The Natural Course of β-Cell Function in Nondiabetic and Diabetic Individuals

Abstract

Data from the UKPDS (U.K. Prospective Diabetes Study) indicate a continuous decline in β-cell function in patients with type 2 diabetes. We studied longitudinal changes in β-cell function (follow-up of 5.2 years) in subjects with normal glucose tolerance (NGT), impaired glucose tolerance (IGT), and type 2 diabetes, using acute insulin response (AIR) and insulin sensitivity index (Si) from a frequently sampled intravenous glucose tolerance test among African-American, Hispanic, and non-Hispanic white subjects aged 40–69 years. At baseline, decreasing levels of both Si and AIR (either unadjusted or adjusted for Si) mirrored deteriorating glucose tolerance status at baseline and at follow-up. A different pattern was found with respect to longitudinal changes; Si declined in each glucose tolerance category, ranging from −0.81 ×10−4 min−1 · μU−1 · ml−1 in NGT at baseline and NGT at follow-up (NGT/NGT) to −1.06 ×10−4 in NGT/diabetes, whereas the directional change in AIR principally determined the glucose tolerance status at follow-up.
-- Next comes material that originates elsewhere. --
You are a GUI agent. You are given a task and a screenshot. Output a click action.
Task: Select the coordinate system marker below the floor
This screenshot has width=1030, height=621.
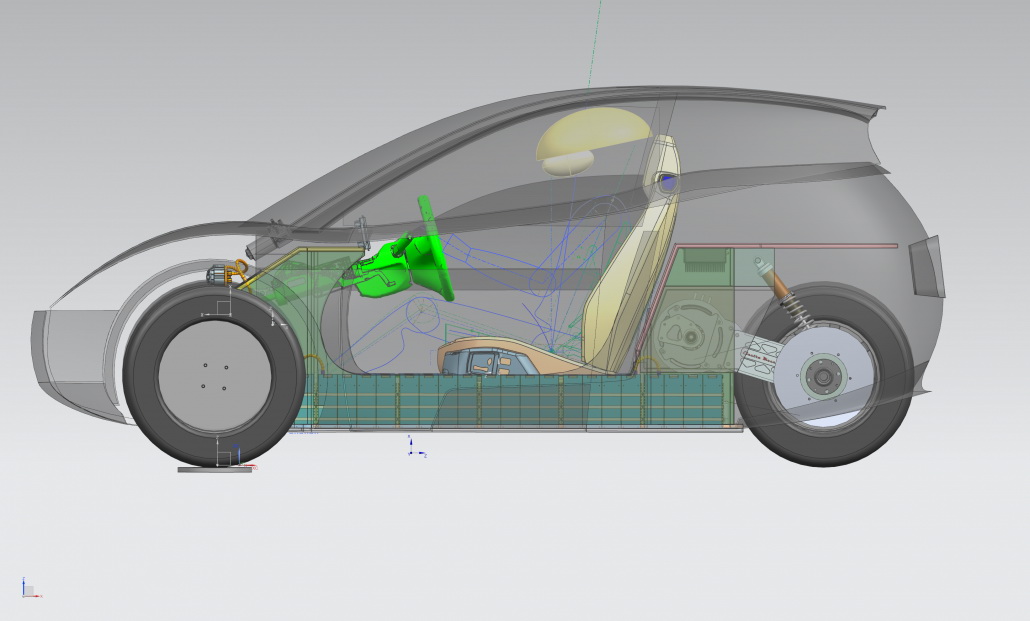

In NGT/NGT Si decreased by 35% and AIR increased by 34%. Results were similar in each of the three ethnic groups. These data shed light on the natural course of β-cell function; over 5.2 years, mean insulin sensitivity declined in each glucose tolerance category. The change in AIR, however, principally determined glucose tolerance status at follow-up; NGT was maintained by a compensatory increase in insulin secretion. Failure to increase insulin secretion led to IGT, and a decrease in insulin secretion led to overt diabetes. This data may have important implications for the prevention and treatment of type 2 diabetes.